**Input for this task**
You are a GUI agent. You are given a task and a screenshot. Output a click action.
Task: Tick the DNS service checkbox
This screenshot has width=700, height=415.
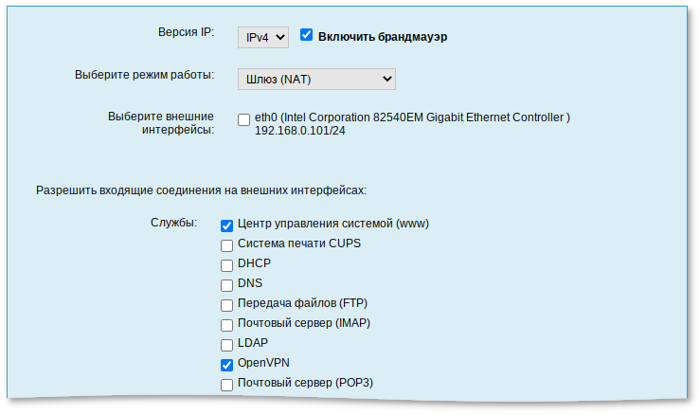[x=227, y=284]
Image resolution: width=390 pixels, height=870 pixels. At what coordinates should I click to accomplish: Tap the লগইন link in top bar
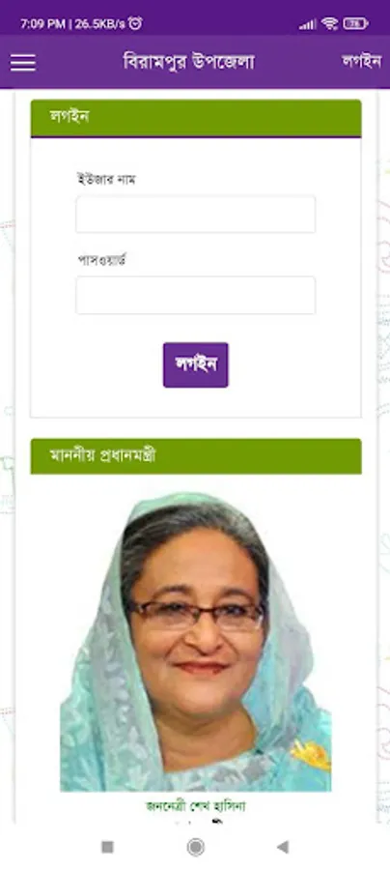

**Assigned task**
Can the entries above be repeated exactly, without their pictures?

**Response for this exercise**
You are a GUI agent. You are given a task and a screenshot. Output a click action.
Task: Tick the DNS service checkbox
This screenshot has width=700, height=415.
[x=227, y=284]
Image resolution: width=390 pixels, height=870 pixels. At what coordinates should I click to accomplish: Tap the লগইন link in top bar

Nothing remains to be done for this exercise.